What is Regression Analysis, and how is it defined?
Psychology. Top Definitions Start / / September 28, 2023
Doctor in Psychology
Regression analysis is possibly the most widely used multivariate statistical technique to determine the relationship between one, or a group, of independent variables and a dependent one so that the former can predict the change in the second-
Almost innately, human beings try to give explanations to the events that happen naturally. everyday life, “that person smokes because he or she feels stressed,” “overeating leads to greater body weight”; However, we know that the explanations we give to such events are not always correct. Daniel Kahneman in his book “Thinking Fast, Thinking Slow” describes how, although people tend to make use of all the cognitive elements they possess, they will always make mistakes when trying to explain some event, which is completely normal in a reality where multiple factors coexist. half. So how could we try to explain events as accurately as possible? In the social and health sciences it is possible to do this through data analysis; which is defined as a set of procedures that are helped by statistical techniques descriptive and inferential in order to extract information from an empirical sample of data and develop conclusions. Within data analysis, the technique that will allow us to give reliable explanations to events is a multivariate technique called Regression Analysis.

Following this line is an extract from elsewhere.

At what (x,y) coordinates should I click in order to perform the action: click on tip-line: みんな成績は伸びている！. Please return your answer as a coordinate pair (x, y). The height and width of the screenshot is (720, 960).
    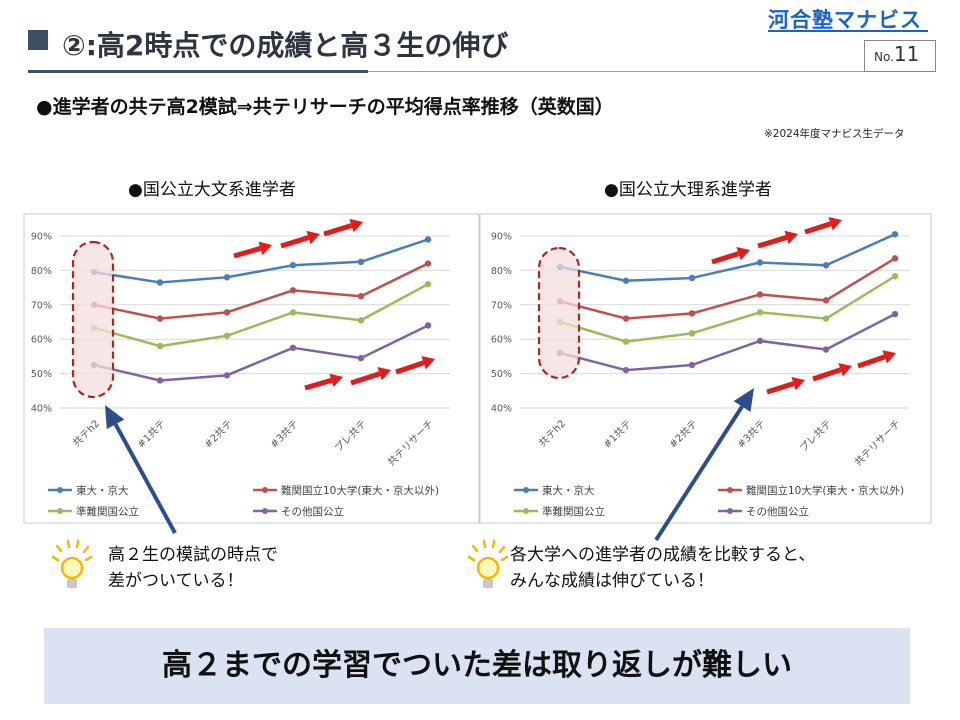
    Looking at the image, I should click on (612, 581).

Regression analysis has a series of variants such as linear regression analysis, multiple regression analysis, logistic regression, mediation analysis, moderation analysis and even structural equation models could be considered (SEM). However, all these variants follow the same operational logic, one or more input variables, which can be known as predictors, independent variables, variables. explanatory or antecedent variables, predict the greatest possible amount of variance of an output variable, which can be known as the dependent variable or simply criterion; When there is more than one Independent Variable, the regression analysis also determines which of these has the greatest influence on the Dependent Variable.
To understand how these relationships occur, we must resort to the following equation, which presents a simple linear regression model:
y = Beither +BYo x and
Where,
beither = Origin of slope
bYo = Degree of inclination of the line (slope)
X = VI value
e = Residuals (error)
Simply put, this equation indicates the degree to which the presence of a predictor (independent variable) produces a change in the criterion (dependent variable). It is necessary to mention that although the equation mentions the residual (error) it is not estimated within the model, element for which this technique can be criticized, but that its “evolution” structural equation models (SEM) compensates.

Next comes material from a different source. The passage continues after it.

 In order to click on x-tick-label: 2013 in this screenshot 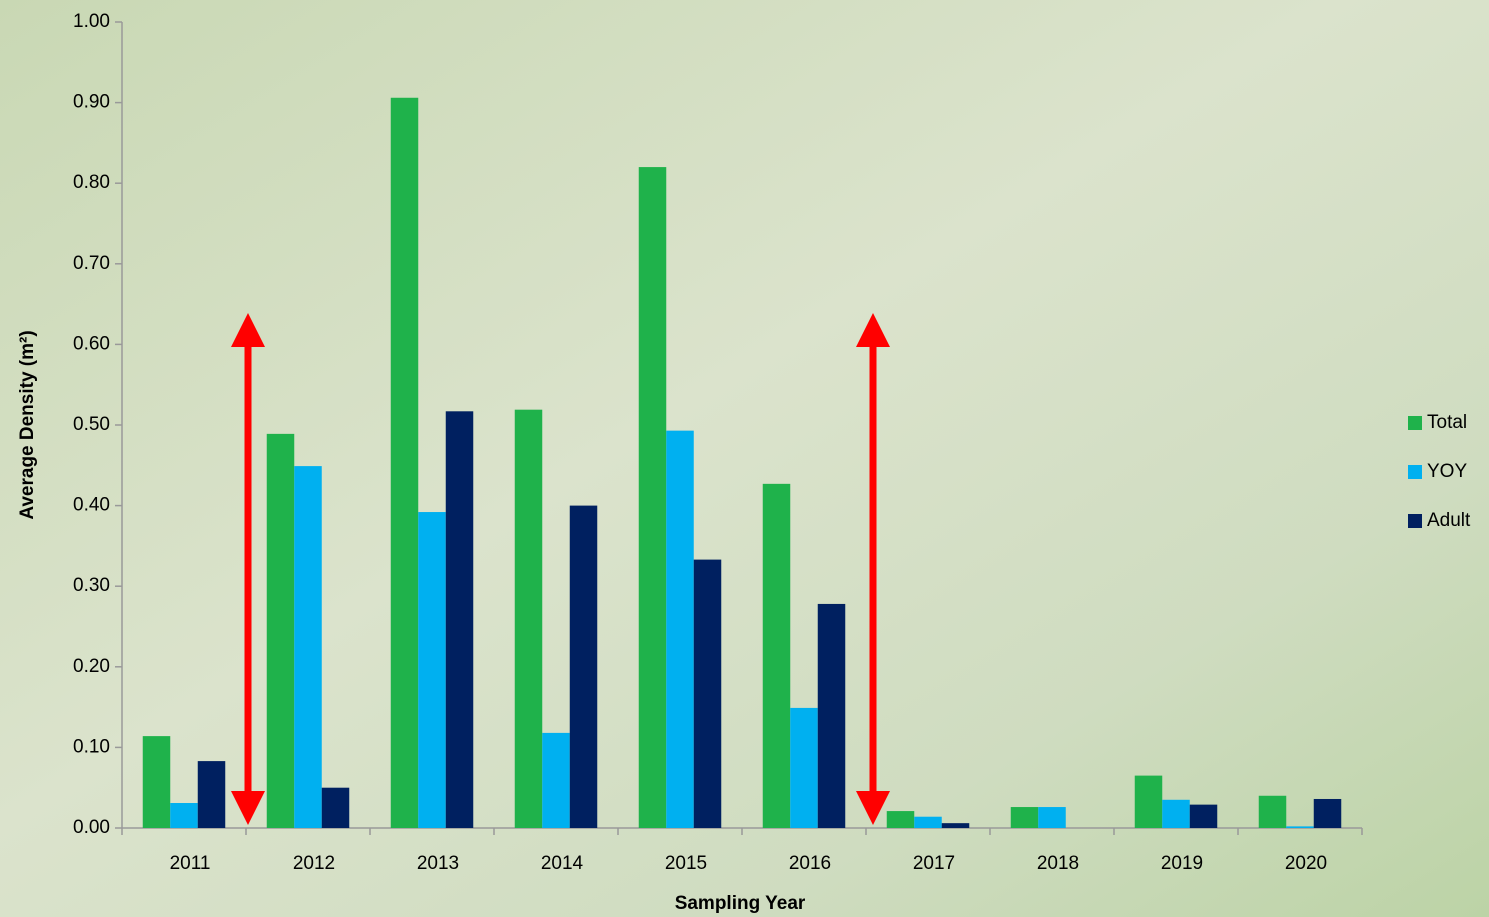, I will do `click(438, 864)`.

Once the equation has been estimated, it can be visualized using the following two-dimensional plane, called the regression line.
Regression line or slope
Source: Dagnino (2014)
This graph, in addition to presenting the relationship of the variables involved (through the cloud of points), exposes a line that gives the name to this diagram and indicates the degree to which the empirical data fit the regression value (the value of B).
Although B tells us the degree of the slope, it is actually not very useful for interpretation because It is expressed in the same metric as the variables and, therefore, its values may be too extensive. In this way, by standardizing B based on the Z Scores, the beta coefficient is obtained (β), whose values can be between 0 and 1, both positive and negative and which allows its interpretation. Thus, a negative beta value will indicate that the predictor variable negatively predicts the criterion, that is, the greater the presence of the predictor, the less likely the presence of the criterion; On the contrary, a positive beta indicates that the presence of the predictor favors the presence of the criterion.
Like other inferential statistical techniques, the interpretation of a regression will depend on the hypothesis contrast, or the significance value (p), which in social sciences is typically p > .05.
Finally, an elementary concept of regression analysis is the value of R2 which refers to the variance explained by the model. regression, which can be interpreted directly or by multiplying it by 100 to obtain the percentage of variance explained.
Logistic regression
As mentioned at the beginning, there are different regression analyzes; regression was previously addressed simple linear and multiple, these assume that both the predictor variables and the criterion are continuous. However, when the variables are not continuous, that is, they are categorical, logistic regression analysis must be used; This being the only difference with the rest of the regression models.
References
Dagnino, J. S. (2014). Linear regression. Chilean Journal of Anesthesiology, 43, 143-149.Hayes, F. TO. (2018). Introduction to mediation, moderation and conditional process analysis. A regression-based approach. (2nd. Edition). Guilford Press.